(Items from a dataset)
==================================================

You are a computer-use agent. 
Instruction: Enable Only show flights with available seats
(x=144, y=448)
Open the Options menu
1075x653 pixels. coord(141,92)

==================================================

Copy the records out again word for word.

● **Reply to the task**:
You are a computer-use agent. 
Instruction: Enable Only show flights with available seats
(x=144, y=448)
Open the Options menu
1075x653 pixels. coord(141,92)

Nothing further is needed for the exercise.